[YOUR INSTRUCTIONS]
Show every line of the data below that contains the word "field".

[Data for locating words and elements]
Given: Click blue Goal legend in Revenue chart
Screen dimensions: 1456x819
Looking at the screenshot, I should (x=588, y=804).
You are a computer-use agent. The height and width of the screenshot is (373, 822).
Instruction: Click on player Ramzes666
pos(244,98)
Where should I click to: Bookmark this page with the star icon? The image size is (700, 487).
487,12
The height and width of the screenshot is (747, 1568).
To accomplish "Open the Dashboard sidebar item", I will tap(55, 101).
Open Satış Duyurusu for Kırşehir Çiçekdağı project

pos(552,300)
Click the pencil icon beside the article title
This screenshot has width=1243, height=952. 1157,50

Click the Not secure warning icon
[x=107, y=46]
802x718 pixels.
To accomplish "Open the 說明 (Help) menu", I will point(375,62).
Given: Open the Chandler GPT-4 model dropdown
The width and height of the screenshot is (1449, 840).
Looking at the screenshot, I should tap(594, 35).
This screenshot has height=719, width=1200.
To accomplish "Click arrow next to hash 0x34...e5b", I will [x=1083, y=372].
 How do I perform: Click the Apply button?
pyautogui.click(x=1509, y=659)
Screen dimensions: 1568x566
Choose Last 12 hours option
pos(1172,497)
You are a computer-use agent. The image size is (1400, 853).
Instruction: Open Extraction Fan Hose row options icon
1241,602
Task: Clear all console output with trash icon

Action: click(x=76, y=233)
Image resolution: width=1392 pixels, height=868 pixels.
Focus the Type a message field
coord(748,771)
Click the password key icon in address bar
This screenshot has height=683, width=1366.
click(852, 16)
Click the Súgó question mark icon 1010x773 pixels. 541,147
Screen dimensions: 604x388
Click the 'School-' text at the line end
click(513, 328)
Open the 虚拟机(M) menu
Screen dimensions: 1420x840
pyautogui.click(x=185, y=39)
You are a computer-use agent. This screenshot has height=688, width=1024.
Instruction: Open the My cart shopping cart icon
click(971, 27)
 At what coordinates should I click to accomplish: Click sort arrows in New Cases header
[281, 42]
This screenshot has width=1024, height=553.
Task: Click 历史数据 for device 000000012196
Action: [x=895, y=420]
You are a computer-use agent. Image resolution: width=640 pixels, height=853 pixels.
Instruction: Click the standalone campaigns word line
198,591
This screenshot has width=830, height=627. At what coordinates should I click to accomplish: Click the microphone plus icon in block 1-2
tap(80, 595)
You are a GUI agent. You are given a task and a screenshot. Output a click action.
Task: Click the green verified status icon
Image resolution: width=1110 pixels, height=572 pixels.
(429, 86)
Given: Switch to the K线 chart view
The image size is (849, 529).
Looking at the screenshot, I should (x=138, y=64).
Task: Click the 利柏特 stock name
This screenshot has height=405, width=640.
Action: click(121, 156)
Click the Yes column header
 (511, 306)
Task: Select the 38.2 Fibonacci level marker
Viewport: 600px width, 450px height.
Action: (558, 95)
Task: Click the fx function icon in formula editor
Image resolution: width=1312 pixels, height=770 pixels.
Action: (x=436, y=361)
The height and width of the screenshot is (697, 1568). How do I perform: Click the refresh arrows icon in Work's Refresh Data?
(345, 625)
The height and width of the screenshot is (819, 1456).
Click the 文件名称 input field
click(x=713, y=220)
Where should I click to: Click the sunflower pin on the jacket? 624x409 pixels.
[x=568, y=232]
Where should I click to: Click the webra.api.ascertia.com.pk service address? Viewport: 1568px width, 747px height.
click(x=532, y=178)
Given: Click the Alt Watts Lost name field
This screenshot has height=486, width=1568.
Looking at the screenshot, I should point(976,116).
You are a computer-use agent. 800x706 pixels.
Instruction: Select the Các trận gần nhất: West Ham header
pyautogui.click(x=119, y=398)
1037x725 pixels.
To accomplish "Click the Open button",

[EXPECTED ANSWER]
Focus the Type a message field
Click the 文件名称 input field
Given: Click the Alt Watts Lost name field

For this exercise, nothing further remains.